Ah, well...some of that certainly makes sense to me. I admit I'm not as diligent as you (at least, I haven't been...the new-normal is changing that for me) in pre-screening books to read. I'll look at a cover, of course, but then review the description, read the first 1200 words or so, and if I think it will float my boat, I'll try it.

I don't want anyone to think I'm painting all self-pubs or small imprints with the same brush--I'm not. But this attitude, that it's okay to publish a book, for sale, sans any sort of competent editing (whether done by the author himself, or a third party) just irks the crap out of me.


Quote:
I don't really know, to tell the truth. "No," I guess? I just know that incompetence isn't something I typically have to worry about when paying for anything. I've always been a careful person. I'm a very caveat emptor to kind of guy. If incompetent hacks want to hang out shingles and see if they can get any bites, it's no sweat off my back. *shrug*
In general, yes, I admit, it irks me.
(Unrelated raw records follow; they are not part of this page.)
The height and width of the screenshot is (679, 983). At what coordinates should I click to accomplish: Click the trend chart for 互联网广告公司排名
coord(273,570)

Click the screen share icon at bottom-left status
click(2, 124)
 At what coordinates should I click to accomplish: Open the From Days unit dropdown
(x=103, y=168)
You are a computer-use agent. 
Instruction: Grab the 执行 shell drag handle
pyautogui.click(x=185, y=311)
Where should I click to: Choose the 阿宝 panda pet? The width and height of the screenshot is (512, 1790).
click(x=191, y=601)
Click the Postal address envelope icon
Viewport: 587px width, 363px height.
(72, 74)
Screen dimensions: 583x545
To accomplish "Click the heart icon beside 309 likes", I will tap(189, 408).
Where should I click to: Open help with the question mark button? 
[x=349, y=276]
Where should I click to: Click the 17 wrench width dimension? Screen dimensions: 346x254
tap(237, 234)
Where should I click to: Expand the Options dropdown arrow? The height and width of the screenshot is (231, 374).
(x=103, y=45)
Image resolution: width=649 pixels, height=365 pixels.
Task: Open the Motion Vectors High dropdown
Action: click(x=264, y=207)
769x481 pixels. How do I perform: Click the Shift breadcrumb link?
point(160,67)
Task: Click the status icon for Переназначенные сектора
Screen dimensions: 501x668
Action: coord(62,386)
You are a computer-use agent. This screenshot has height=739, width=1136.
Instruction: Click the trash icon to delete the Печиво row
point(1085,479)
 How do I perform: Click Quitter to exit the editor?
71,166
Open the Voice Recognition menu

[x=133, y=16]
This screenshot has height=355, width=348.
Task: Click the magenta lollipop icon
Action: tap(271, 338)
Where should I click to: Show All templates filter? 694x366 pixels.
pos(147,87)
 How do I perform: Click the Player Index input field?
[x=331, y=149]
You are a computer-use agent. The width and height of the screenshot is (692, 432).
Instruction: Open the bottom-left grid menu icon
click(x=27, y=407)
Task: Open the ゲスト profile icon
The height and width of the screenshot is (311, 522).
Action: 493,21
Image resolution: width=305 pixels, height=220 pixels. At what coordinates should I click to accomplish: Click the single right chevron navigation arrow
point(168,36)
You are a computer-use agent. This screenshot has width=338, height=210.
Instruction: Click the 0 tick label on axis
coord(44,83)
FWIW, it also infuriates me to see incompetently-formatted eBooks that some author paid some bozo to format, too. I guess I'm not wild about incompetence masquerading as a commercially-viable service or product, in any form. I'm an EEO disliker, :-).

Quote:
Not really my bailiwick. I'm one of those rare readers who have absolutely zero aspirations to write (and I don't quite follow how it relates to the question at hand), but I'll bite ...
Wasn't the question at hand about whether or not we preferred a book to be published, or not, sans proper editing? Did I miss a seque in the thread? My comparison was simply about the expectations we have, for a product for which we've paid. Seemed a reasonable comparison? No?

Quote:
I'd be unhappy. I wouldn't pay for such work. Just like I wouldn't pay (as a reader) for an incompetently prepared ebook. But (and here's how I'll bring this back to the topic at hand) I wouldn't ask you to fire Jane. Nor would I expect you to black-ball Jane so that she could never try to get paid for doing that type of work ever again.
I don't think I ever said I'd blackball Jane, or any author foolish enough to publish sans competent editing. Did I? Granted, I'd probably not buy another book by Jane the author, not without good reason to think that she'd overcome her no-editing-handicap. I mean, right up there with caveat emptor is ye olden "fool me once..." eh?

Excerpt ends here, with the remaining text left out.